__Extracted information__:

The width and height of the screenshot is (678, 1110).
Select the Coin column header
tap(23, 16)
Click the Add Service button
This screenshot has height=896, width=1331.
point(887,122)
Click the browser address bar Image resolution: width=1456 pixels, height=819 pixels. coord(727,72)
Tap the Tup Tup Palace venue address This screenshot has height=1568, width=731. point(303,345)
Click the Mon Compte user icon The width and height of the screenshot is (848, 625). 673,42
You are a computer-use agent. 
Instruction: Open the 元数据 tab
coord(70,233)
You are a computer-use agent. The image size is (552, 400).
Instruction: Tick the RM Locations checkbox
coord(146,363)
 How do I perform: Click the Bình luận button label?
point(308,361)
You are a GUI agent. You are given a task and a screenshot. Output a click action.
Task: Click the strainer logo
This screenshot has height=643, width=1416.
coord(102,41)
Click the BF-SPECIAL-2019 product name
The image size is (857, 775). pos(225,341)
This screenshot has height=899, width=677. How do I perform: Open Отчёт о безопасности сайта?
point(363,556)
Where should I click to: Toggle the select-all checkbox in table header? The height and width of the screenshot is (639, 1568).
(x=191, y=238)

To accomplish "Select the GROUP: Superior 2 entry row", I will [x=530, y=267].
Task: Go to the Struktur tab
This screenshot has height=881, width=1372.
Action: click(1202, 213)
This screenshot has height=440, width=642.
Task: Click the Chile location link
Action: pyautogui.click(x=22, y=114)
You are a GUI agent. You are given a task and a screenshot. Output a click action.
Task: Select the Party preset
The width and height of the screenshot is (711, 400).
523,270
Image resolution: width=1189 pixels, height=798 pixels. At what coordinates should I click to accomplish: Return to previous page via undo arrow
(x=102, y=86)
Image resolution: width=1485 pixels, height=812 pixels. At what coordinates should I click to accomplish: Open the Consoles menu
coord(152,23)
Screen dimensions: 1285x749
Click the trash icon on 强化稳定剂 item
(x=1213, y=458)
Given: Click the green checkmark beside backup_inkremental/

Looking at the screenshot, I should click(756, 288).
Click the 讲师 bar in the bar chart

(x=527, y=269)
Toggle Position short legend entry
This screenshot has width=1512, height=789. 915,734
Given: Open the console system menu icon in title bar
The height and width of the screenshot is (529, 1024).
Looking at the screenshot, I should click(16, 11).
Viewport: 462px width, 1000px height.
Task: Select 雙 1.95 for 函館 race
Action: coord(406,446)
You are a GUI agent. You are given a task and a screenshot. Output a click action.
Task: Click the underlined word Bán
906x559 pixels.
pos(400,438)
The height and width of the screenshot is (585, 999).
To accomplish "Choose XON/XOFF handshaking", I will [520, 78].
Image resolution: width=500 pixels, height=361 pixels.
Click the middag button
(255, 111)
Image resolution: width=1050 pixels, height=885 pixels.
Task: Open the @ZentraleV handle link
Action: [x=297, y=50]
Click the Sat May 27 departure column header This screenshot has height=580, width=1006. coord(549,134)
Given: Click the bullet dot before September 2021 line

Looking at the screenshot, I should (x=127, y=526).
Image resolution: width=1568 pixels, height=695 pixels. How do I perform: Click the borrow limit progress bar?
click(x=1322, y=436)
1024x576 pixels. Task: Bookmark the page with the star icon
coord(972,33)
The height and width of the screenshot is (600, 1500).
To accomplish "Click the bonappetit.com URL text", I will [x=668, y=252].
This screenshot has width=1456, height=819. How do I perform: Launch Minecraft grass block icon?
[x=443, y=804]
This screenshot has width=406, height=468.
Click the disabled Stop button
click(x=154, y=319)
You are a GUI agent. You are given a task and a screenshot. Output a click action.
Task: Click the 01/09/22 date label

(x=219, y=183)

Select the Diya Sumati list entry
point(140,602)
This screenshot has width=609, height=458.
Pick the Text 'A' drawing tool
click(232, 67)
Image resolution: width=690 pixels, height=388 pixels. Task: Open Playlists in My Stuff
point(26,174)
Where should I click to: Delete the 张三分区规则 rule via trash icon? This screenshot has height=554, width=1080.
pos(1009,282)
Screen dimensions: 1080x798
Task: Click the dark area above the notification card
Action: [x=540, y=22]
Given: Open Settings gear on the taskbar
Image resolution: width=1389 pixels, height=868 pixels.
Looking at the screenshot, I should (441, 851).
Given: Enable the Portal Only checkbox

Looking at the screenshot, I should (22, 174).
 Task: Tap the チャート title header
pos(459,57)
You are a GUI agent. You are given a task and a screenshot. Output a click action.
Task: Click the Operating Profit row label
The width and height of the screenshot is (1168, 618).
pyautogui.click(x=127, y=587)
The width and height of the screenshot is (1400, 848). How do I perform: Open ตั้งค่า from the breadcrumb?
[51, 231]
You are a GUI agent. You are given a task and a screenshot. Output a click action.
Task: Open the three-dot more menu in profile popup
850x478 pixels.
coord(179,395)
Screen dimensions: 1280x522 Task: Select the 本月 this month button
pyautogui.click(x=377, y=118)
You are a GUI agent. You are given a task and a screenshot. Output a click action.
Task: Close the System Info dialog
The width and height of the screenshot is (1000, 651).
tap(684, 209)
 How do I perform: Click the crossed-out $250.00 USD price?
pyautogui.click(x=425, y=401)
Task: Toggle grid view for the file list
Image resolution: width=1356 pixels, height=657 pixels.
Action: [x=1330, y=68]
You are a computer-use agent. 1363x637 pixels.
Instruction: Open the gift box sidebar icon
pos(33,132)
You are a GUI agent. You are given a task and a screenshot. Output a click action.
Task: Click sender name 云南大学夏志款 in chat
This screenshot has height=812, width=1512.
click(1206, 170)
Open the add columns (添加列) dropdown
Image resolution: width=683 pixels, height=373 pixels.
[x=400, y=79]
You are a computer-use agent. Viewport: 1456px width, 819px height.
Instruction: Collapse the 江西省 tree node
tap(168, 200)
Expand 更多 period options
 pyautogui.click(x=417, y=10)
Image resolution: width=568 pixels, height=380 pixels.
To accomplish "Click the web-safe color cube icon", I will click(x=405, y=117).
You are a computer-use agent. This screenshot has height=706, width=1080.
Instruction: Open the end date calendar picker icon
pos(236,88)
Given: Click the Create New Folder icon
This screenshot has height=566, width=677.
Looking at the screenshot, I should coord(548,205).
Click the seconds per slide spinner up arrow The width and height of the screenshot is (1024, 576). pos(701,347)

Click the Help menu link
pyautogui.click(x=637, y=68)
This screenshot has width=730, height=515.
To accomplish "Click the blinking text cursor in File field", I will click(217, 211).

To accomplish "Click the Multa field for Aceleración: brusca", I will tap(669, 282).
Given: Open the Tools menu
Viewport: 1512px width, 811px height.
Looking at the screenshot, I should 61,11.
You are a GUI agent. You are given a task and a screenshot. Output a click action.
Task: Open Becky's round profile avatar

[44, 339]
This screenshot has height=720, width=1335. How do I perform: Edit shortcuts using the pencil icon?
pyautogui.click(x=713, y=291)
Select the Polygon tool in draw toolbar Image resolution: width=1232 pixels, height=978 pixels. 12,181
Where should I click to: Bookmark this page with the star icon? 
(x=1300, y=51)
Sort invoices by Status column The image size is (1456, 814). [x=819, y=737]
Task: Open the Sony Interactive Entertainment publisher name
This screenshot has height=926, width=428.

__Work to complete__: Repeat the rows above from the line containing "Given: Open the console" through the line containing "click(x=154, y=319)", inclusive, with no changes.

__Response__:
Given: Open the console system menu icon in title bar
The height and width of the screenshot is (529, 1024).
Looking at the screenshot, I should click(16, 11).
Viewport: 462px width, 1000px height.
Task: Select 雙 1.95 for 函館 race
Action: coord(406,446)
You are a GUI agent. You are given a task and a screenshot. Output a click action.
Task: Click the underlined word Bán
906x559 pixels.
pos(400,438)
The height and width of the screenshot is (585, 999).
To accomplish "Choose XON/XOFF handshaking", I will [520, 78].
Image resolution: width=500 pixels, height=361 pixels.
Click the middag button
(255, 111)
Image resolution: width=1050 pixels, height=885 pixels.
Task: Open the @ZentraleV handle link
Action: [x=297, y=50]
Click the Sat May 27 departure column header This screenshot has height=580, width=1006. coord(549,134)
Given: Click the bullet dot before September 2021 line

Looking at the screenshot, I should (x=127, y=526).
Image resolution: width=1568 pixels, height=695 pixels. How do I perform: Click the borrow limit progress bar?
click(x=1322, y=436)
1024x576 pixels. Task: Bookmark the page with the star icon
coord(972,33)
The height and width of the screenshot is (600, 1500).
To accomplish "Click the bonappetit.com URL text", I will [x=668, y=252].
This screenshot has width=1456, height=819. How do I perform: Launch Minecraft grass block icon?
[x=443, y=804]
This screenshot has width=406, height=468.
Click the disabled Stop button
click(x=154, y=319)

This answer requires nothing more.